Version: all versions Davide Sarpa

Introduction

The goal of the tutorial is to provide a working example on how it is possible to model strongly correlated magnetic materials applying DFT+U methods 9 10 11. We will be working with hematite as an example of such materials but the method can be applied to a plethora of materials.

Hematite

Hematite is a blood-red iron oxide with formula \(\alpha-\text{Fe}_2\text{O}_3\) with a melting point of 1350 °C. It belongs to the hexagonal crystal family, in particular, it is a Ditrigonal scalenohedral with a \(R\bar{3}C\) space group (167), sharing the same structure as corundum. The lattice parameters \(a,b,c\) are \(a=b=5.0356\) Å and \(c=13.7489\) Å with 6 formula units per cell with a band gap of \(1.9-2.2\) eV. Its structure is an hpc anion stacking of \(\text{O}^{2-}\) along the [001] direction with \(\text{Fe}^{3+}\) occupying \(2/3\) of the interstitial octahedrical positions 1. Below the Néel temperature (\(T_N = 963 K\)), \(\text{Fe}_2\text{O}_3\) is antiferromagnetic with weak ferromagnetism. The high-spin \(d^5\text{Fe}^{3+}\) cations within one bilayer in the (0001) planes are ferromagnetically coupled to each other while antiferromagnetically coupled to the adjacent Fe bilayers 2. The magnetic moment is determined to be \(4.6\) \(\mu_{B}\) per atom. The upper edge of the valence band is dominated by oxygen p states, while the bottom of the conduction band is dominated by Fe d states. Hematite is generally considered to be a charge transfer rather than a Mott-Hubbard insulator 3 4 5.

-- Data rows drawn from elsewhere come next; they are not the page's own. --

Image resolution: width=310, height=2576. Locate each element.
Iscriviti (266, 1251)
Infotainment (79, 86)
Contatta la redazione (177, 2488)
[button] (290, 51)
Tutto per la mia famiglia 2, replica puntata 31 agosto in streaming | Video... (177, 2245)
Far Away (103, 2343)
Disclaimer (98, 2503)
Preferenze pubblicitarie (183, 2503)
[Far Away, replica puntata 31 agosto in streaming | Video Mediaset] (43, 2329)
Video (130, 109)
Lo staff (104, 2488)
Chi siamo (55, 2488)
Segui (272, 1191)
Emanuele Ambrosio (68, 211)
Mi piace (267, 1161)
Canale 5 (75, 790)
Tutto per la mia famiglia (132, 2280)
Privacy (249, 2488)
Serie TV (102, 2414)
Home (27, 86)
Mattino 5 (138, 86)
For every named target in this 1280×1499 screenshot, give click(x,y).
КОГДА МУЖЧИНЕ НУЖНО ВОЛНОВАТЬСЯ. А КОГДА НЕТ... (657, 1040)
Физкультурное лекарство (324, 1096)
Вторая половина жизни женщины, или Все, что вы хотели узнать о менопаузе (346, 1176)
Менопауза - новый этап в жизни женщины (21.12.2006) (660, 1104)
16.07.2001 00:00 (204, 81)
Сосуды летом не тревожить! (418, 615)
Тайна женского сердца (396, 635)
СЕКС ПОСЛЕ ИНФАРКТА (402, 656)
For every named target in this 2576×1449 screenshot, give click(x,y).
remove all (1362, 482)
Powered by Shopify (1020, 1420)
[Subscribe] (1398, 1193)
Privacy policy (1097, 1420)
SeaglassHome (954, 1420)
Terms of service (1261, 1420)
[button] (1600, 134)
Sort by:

Fig.1: Primitive rhombohedral cell (left), Conventional hexagonal cell (right). Iron atoms in brown, oxygen in red.

Magnetism

The weak ferromagnetism is due to spin-canting which is a relativistic effect. Luckily for us it is possible to obtain Hematite in an antiferromagnetic state with magnetic moments close to the experimental values by properly setting up the simulation without the need to include relativistic effects explicitly.

If we consider the primitive hematite cell along the Z axis there are 3 possible different antiferromagnetic states:

  • \(+-+-\) (up-down-up-down)
  • \(++--\) (up-up-down-down)
  • \(+--+\) (up-down-down-up)

Out of all these states the last one (\(+--+\)) is the ground state, we would like to be able to force our system to end up Out of all these states the last one (\(+--+\)) is the ground state, we would like to be able to force our system to end up in the ground state.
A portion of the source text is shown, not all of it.